In diesem Sinne geht es dann auch gleich mal im bosco zur Sache, mit dem Walking Blues „You Got To Move“ (B-Seite!) und der Aufforde-rung, seinen Hintern zu bewegen: Wuchtig akzentuiertes Drumming (Mildenberger), Seuss mit Gesang am Piano und auch ein gewisser Victor Vollmer aus Geretsried, der mit jaulender E-Gitarre aufhorchen lässt. Ludwig wird später flunkern, dass dessen berühmter Papa Titus Vollmer in Rente gegangen sei (mit 53?) oder gerade in Spanien toure und ihn deshalb der eine von drei Söhnen heute vertrete. Wohl dem, der eine dermaßen begabte Familie zu seinen Freunden zählt! Jedenfalls fühle er, Seuss, sich durch die Senkung des Altersdurch-schnitts „35 Jahre jünger“. Passend zu diesem „Verjüngungseffekt“ spielten die Musiker bald darauf die melancholische Bluesballade „The Time Leaves“ und die Textzeilen „You´re no more the kids that you ´ve been . . . . there´s nothing you can do, no matter what you try“ – so ist das nun mal: Keiner bleibt das Kind, das er mal war. Blues in seinen verschiedenen Erscheinungsformen ist bei den lyrics ja auch eine Zusammenfassung der wesentlichen Erkenntnisse des Lebens, und eine weitere lautet – Auftritt Doctor Will -, dass man manchmal nichts mehr zu verlieren hat und auf die nächste Sause geht, zu der man eingeladen wird: „Be My Guest“, röhrte der Doc und meinte wohl eine ganz bestimmte Medizin. Ludwig Seuss und Manfred Mildenberger hatten sich für diesen Wiedererweckungsabend also einen der größten Blues-Entertainer Europas zur Verstärkung geholt, und das Publikum lockerte sofort die Krawatten: Seuss packte sein Akkordeon aus, neben ihm wurde wieder das Dashboard gewetzt, und los ratterte der Zydeco-Boogie-Zug in seinem unwiderstehlichen Südstaaten-Tempo und Mildenbergers Taktung - es war, als hätte es keine dunklen zwei Jahre gegeben. Auch der alte Weggefährte Tom Peschel am E-Bass blühte regelrecht auf, Seuss intonierte seine Fremdgeher-Nummer „Had some other baby“, und der Saal tobte schon vor der Pause mal wieder wie in alten Zeiten, all dies selbstredend auch noch getränkeumsatzfördernd!

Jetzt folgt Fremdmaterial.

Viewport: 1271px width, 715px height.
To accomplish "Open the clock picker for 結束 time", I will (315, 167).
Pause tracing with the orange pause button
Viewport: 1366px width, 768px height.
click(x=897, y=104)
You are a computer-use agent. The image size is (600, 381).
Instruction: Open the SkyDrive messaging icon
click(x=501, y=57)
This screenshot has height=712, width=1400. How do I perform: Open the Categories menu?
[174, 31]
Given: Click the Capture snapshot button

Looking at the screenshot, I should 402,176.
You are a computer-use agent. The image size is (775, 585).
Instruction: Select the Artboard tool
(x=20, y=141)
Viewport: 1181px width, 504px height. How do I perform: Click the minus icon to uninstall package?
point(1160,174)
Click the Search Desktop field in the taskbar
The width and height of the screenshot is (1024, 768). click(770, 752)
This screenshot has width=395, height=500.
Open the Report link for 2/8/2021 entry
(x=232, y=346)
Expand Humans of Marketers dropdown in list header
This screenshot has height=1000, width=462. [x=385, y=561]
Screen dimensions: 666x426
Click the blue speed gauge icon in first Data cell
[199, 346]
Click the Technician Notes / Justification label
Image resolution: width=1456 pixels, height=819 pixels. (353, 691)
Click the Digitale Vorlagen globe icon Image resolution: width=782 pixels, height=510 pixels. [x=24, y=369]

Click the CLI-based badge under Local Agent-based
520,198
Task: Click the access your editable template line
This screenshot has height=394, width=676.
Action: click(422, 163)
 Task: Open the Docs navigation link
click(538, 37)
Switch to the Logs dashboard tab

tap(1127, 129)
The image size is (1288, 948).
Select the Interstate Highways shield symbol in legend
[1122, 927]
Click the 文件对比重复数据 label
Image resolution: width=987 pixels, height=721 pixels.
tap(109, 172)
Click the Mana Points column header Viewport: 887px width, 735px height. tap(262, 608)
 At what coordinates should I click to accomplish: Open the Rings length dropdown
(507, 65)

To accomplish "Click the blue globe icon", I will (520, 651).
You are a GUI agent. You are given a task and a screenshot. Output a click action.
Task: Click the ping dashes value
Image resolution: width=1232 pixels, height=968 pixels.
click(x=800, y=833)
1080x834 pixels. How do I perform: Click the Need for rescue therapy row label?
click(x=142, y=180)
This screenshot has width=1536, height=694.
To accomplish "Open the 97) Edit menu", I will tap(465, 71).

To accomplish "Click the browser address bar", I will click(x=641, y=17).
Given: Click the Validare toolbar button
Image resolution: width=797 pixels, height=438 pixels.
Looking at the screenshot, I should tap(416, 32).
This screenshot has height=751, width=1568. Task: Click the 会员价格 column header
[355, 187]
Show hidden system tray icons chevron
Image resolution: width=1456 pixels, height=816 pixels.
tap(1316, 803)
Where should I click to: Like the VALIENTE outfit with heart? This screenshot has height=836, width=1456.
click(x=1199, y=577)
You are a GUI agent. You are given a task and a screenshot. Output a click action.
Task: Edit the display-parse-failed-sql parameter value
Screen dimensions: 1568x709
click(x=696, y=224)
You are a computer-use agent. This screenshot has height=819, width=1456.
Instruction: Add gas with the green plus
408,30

Danach ging´s nach dem etwas leichtgewichtigen Stück „The Happy Blues“ (nur piano/drums) mit J.J. Cale´s „Cloudy Song“ zunächst zurückhaltend, um nicht zu sagen bewölkter weiter. Ludwig Seuss stellte einige musikalische „Ausgrabungsfunde“ vor, die ohne bestimmte wackere Blues-Chronisten längst der Vergessenheit anheimgefallen wären. Auch die neue LP ist so eine Bestandsaufnahme voller Reverenzen an große Meister. Live wiederum fiel abermals das frühreife Können des Boston-Absolventen Viktor Vollmer auf, der mit seinem Gitarrenspiel dem Piano ein einfühlsamer Widerpart war. Der „Doc“ kehrte nun auch auf die Bühne zurück, um bei „Bouncing Max“ (Komposition: Ludwig Seuss) und „Gangster of Love“ den verlangten Macker zu geben. Seuss selbst, man hatte sich immer wieder drauf gefreut, nahm erneut am Klavier Platz und ließ nun den Boogie-Finger auf die Tasten los: Dauernd auf die akustisch so schön juckende Stelle und in rasendem Tempo – Gauting unchained! Ehe sich dieser wunderbare Abend dem Ende zuneigte, streute die Band noch einen schönen Walzer des Zydeco-Königs Clifton Chenier ein. Dann noch „My Baby She´s Gone“, eine von Ludwigs Seuss´ Parade-Nummern auf diesem Territorium, samt Dashboard-Solo-Verarztung durch den „Doctor“. Und als Abschluss-Zuckerl natürlich der Klassiker „Down The Road“ mit den unbarmher-zig tremolierenden Piano-Fingern. Es war ein einziges Echo der guten alten Zeiten, voller mellow drags and funky boogaloos, mal überschwänglich, mal in-sich-gekehrt. In den nächsten Tagen dürften rund um Gauting weitere Plattenspieler entstaubt werden.

Thomas Lochte, 02.06.2022


Direkt nach der Veranstaltung schreiben professionelle Kulturjournalist*innen eine unabhängige Kritik zu jeder Veranstaltung des Theaterforums. Diese Kritik enthält dabei ausschließlich die Meinung der Autor*innen.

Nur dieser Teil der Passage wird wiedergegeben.